__Input material__:
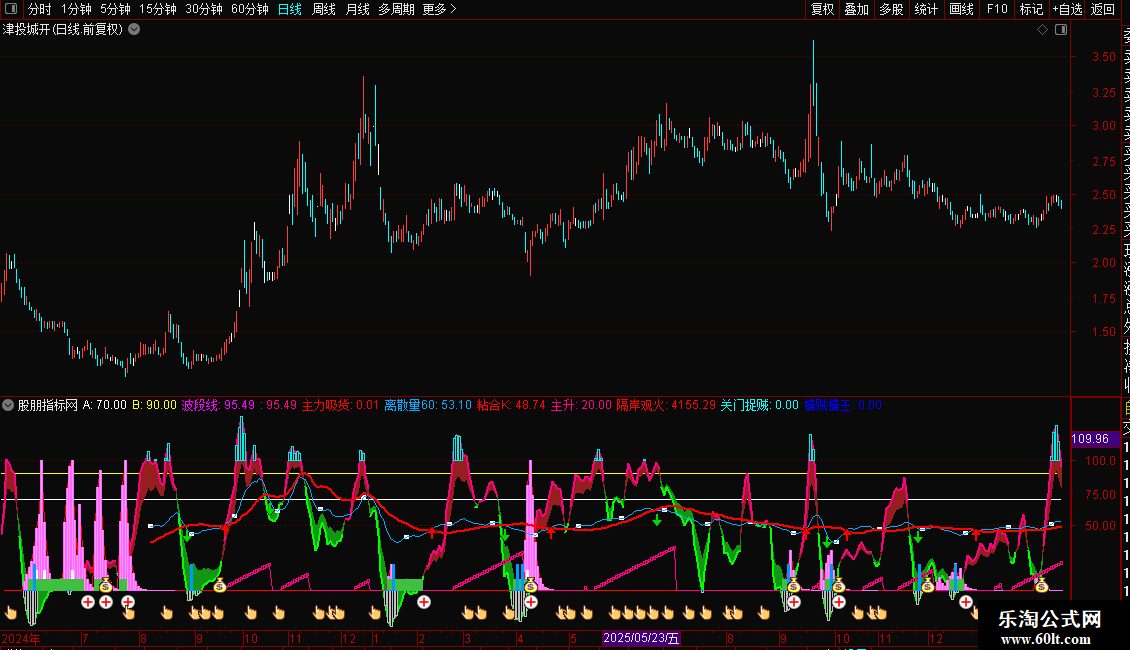This screenshot has width=1130, height=650.
Task: Click the 标记 mark button
Action: pos(1031,9)
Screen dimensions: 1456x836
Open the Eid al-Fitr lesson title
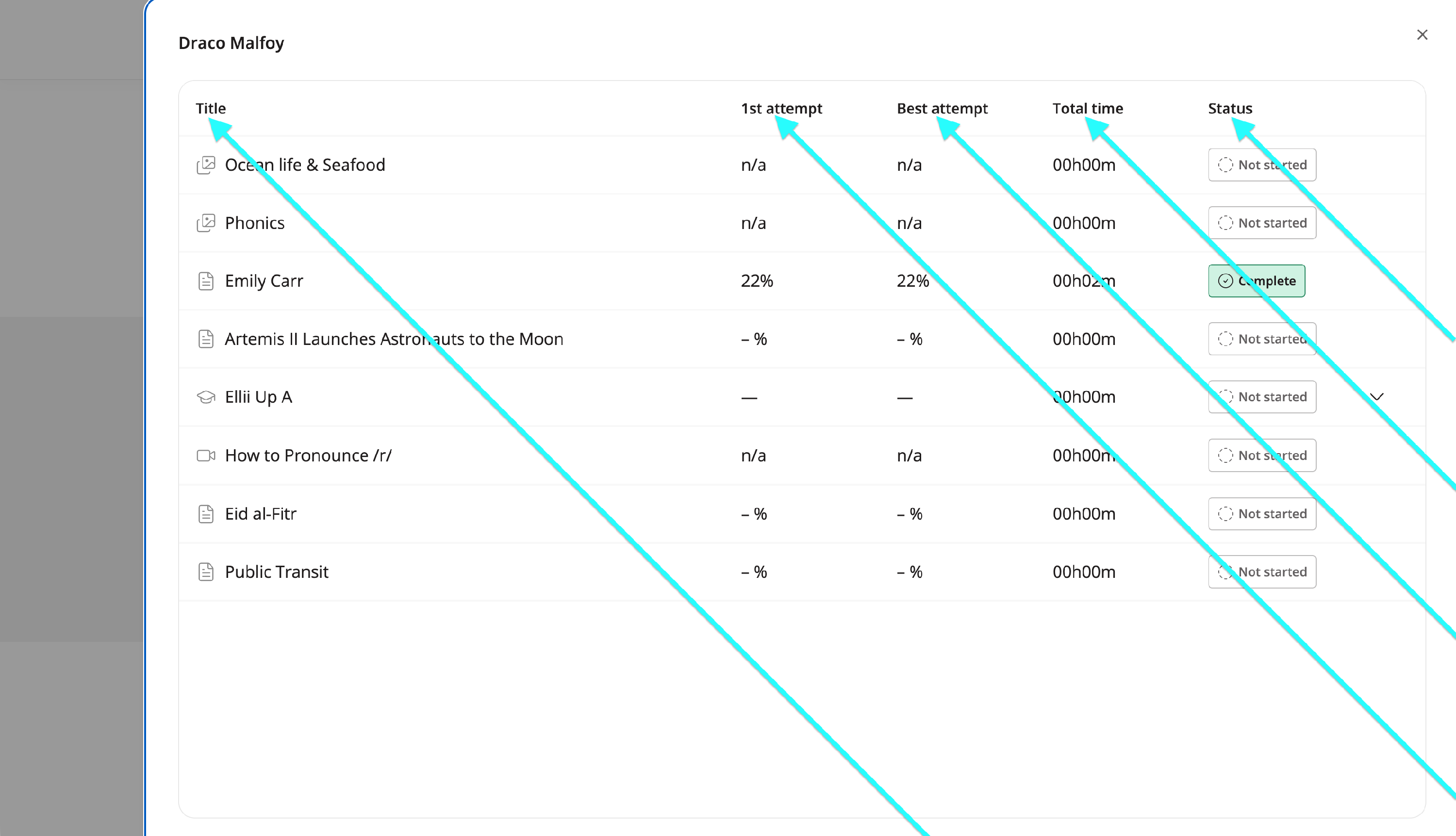[x=261, y=514]
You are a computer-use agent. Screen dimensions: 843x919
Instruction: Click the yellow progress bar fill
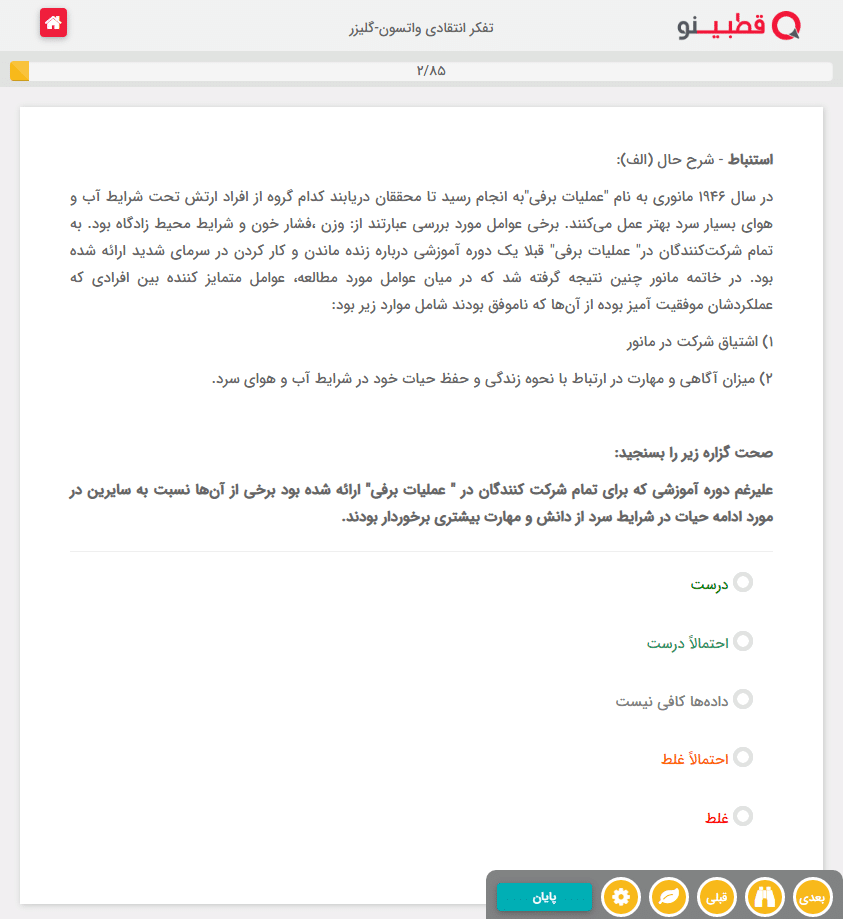coord(19,71)
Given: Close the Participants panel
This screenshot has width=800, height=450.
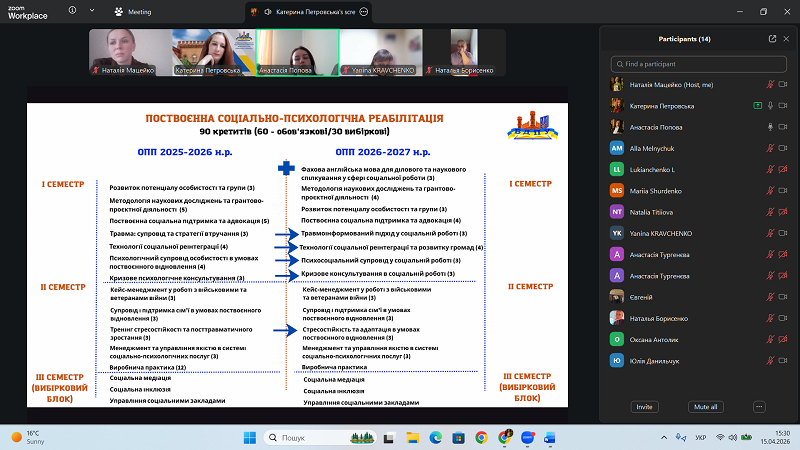Looking at the screenshot, I should point(787,39).
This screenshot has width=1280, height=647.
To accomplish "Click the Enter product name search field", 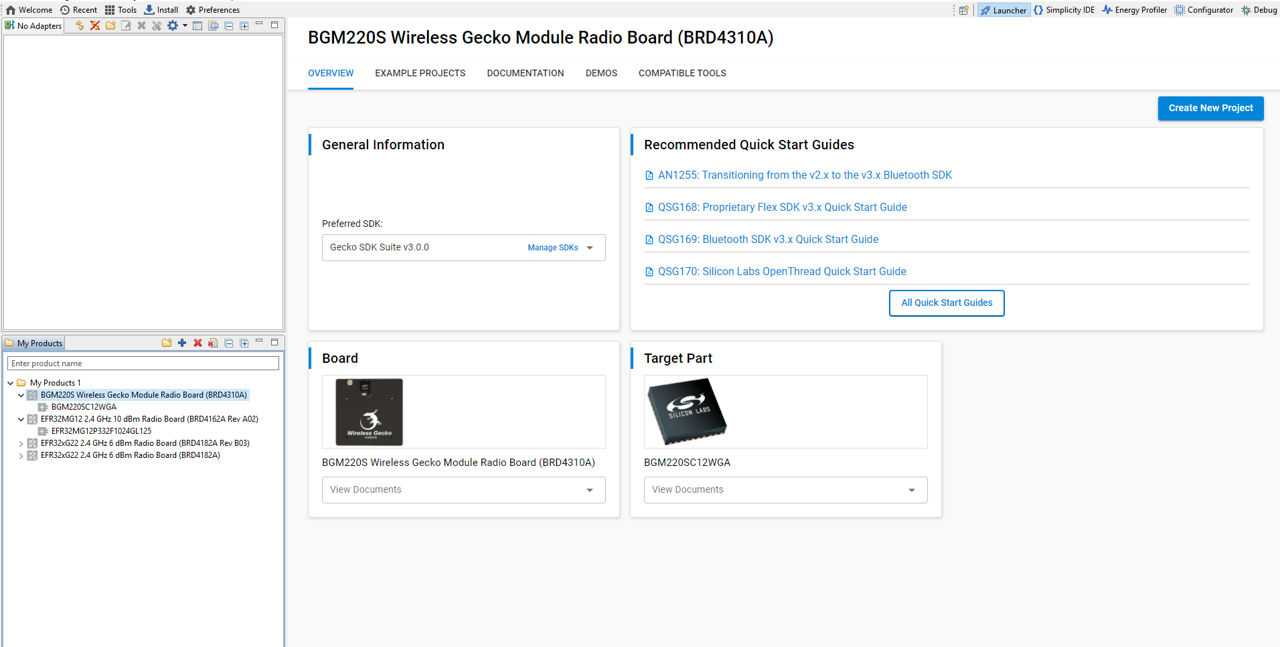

__Activity__: When the line containing "Given: Close the Participants panel" is reached, write out that line and each one after it exactly, ending with the last line of the records; pictures are not copied.

__Answer space__:
Given: Close the Participants panel
This screenshot has width=800, height=450.
Looking at the screenshot, I should point(787,39).
This screenshot has width=1280, height=647.
To accomplish "Click the Enter product name search field", 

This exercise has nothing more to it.